Please return every entry below exactly as written, without any of its pictures.

*-*-*

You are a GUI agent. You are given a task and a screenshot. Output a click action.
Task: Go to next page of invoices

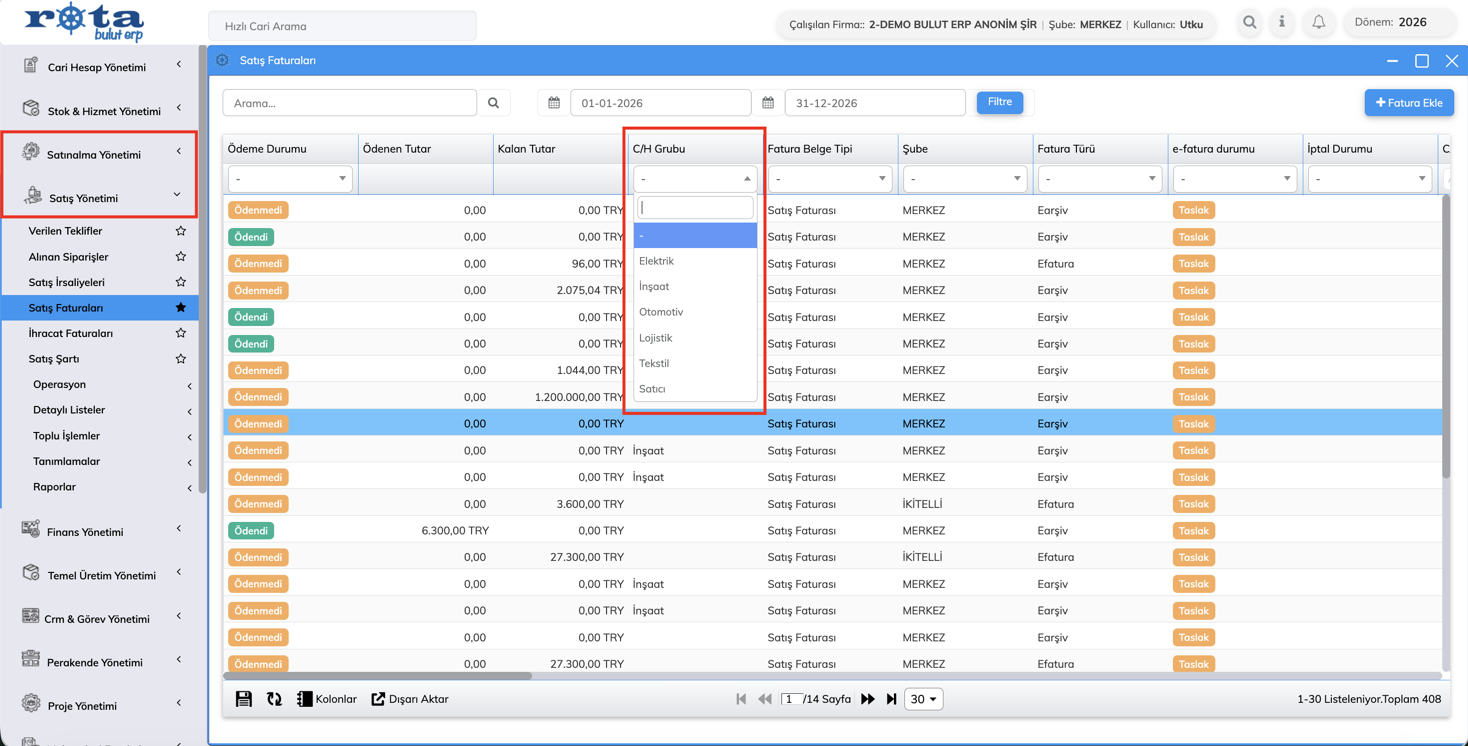pos(868,699)
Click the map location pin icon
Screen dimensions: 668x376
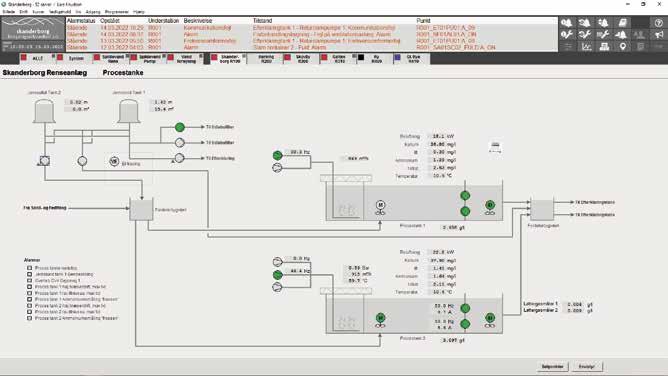[622, 46]
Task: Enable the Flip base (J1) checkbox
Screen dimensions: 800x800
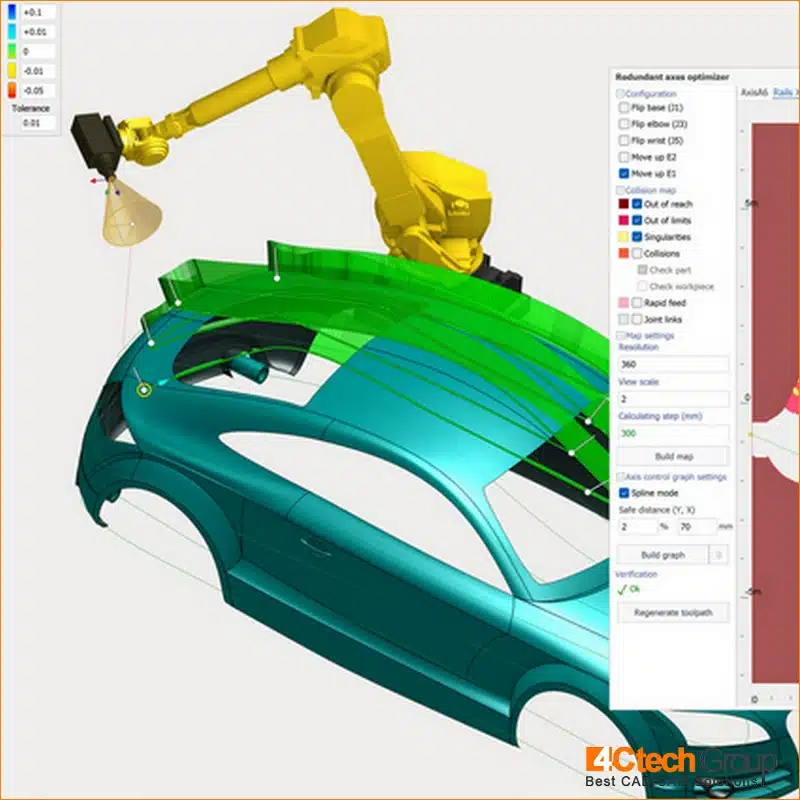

*-*-*

The completed task –
You are a GUI agent. You are given a task and a screenshot. Output a click action.
Task: Go to next page of invoices

pos(868,699)
Click the map location pin icon
Screen dimensions: 668x376
[622, 46]
Task: Enable the Flip base (J1) checkbox
Screen dimensions: 800x800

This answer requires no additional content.